Leishmaniasis infections can occur in three different forms. Visceral leishmaniasis is the most serious form of the disease and causes death in the majority of its victims. Cutaneous leishmaniasis, which is characterized by multiple ulcerations on the skin, causes severe scarring. Mucocutaneous leishmaniasis permanently disfigures individuals by attacking and destroying the tissues around the nose and throat.
Visceral leishmaniasis is most common in Brazil, India, Nepal, Bangladesh and parts of Africa. Individuals who suffer from acquired immune deficiency syndrome (AIDS) are at significantly higher risk than the general population. Men and children are more likely to develop visceral leishmaniasis than adult women. Malnourished and diseased people also are at risk of infection.
A single bite from a sandfly can inject enough parasites into the bloodstream to infect a human. Some of the symptoms of infection include fever, weight loss and anemia. People in India call the disease kala azar, or black disease, because the skin of infected patients darkens in color.

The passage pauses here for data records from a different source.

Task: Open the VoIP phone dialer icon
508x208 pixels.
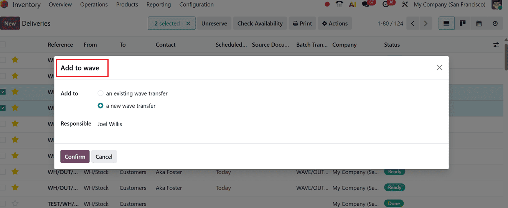Action: click(339, 5)
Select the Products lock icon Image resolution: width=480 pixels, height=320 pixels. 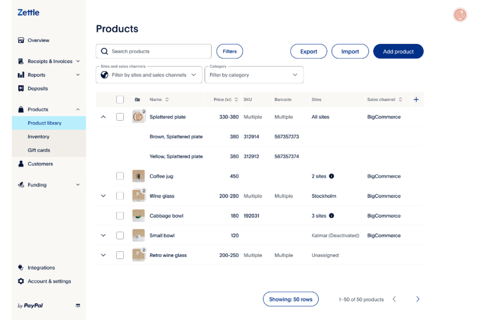click(x=21, y=109)
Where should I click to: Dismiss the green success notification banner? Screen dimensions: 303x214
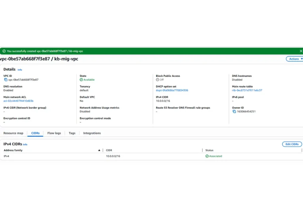click(301, 51)
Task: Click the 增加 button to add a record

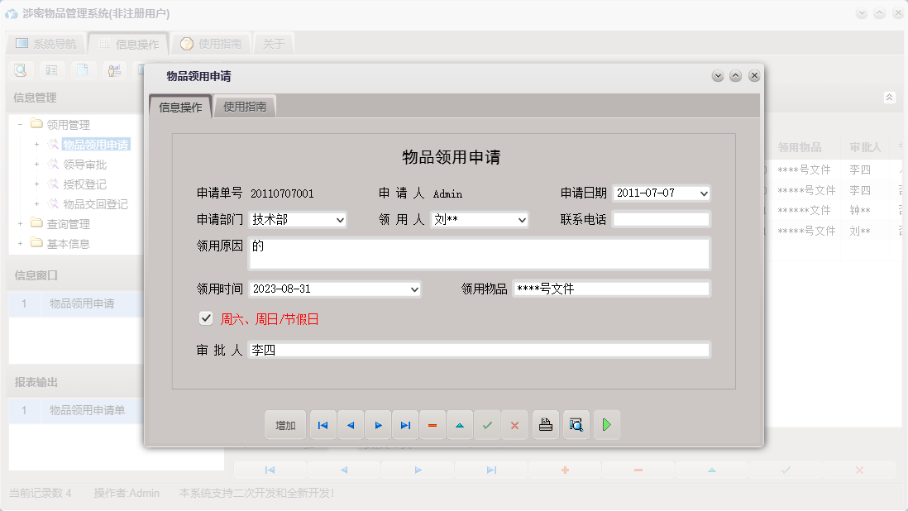Action: point(284,424)
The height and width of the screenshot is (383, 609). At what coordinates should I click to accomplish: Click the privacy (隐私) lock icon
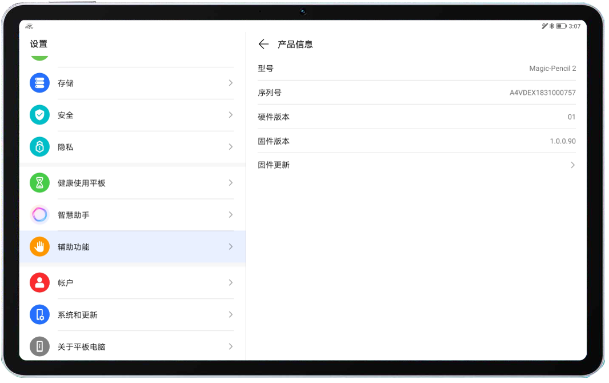point(39,147)
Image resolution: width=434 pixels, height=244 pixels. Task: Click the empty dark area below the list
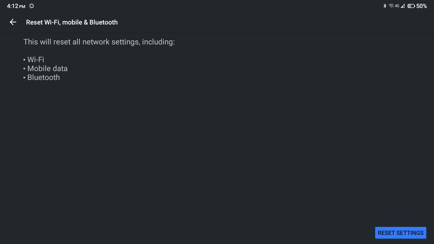217,156
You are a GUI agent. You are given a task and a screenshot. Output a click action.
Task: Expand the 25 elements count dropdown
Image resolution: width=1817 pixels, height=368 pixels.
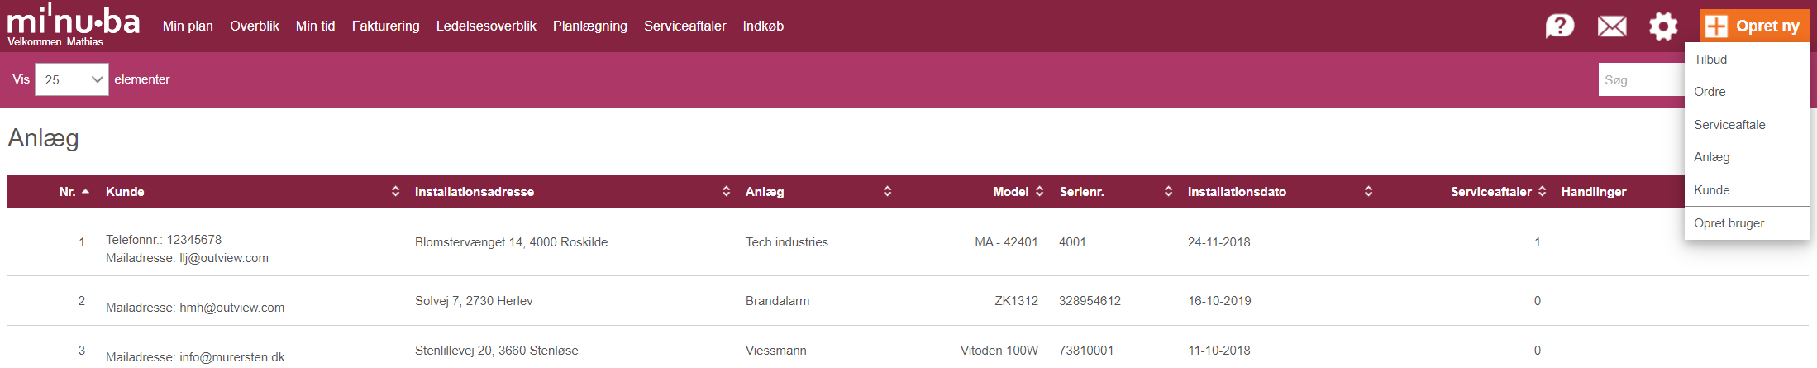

As the disease progresses, patients often develop an enlarged liver and spleen, and they might have distorted or extended abdomens. Some people experience internal bleeding. Patients sometimes hemorrhage to death or die of secondary infections because their immune systems are weakened by the disease.
A medical practitioner can perform a bone marrow biopsy or a blood test to look for leishmania parasites. He or she might also other run other tests, such as enzyme-linked immunosorbent assay, indirect fluorescent antibody or liver function tests, to confirm the diagnosis. The doctor treats the disease with anti-fungal medications such as amphotericin B. He or she might also prescribe antibiotics for infections or administer blood transfusions if the patient is bleeding internally.
People who live in or visit high-risk areas should limit the time they spend outdoors after dark, which is when sandflies are most active. Insect repellents and protective clothing can help prevent sandflies from biting. Individuals who survive an attack of visceral leishmaniasis are immune to reinfection.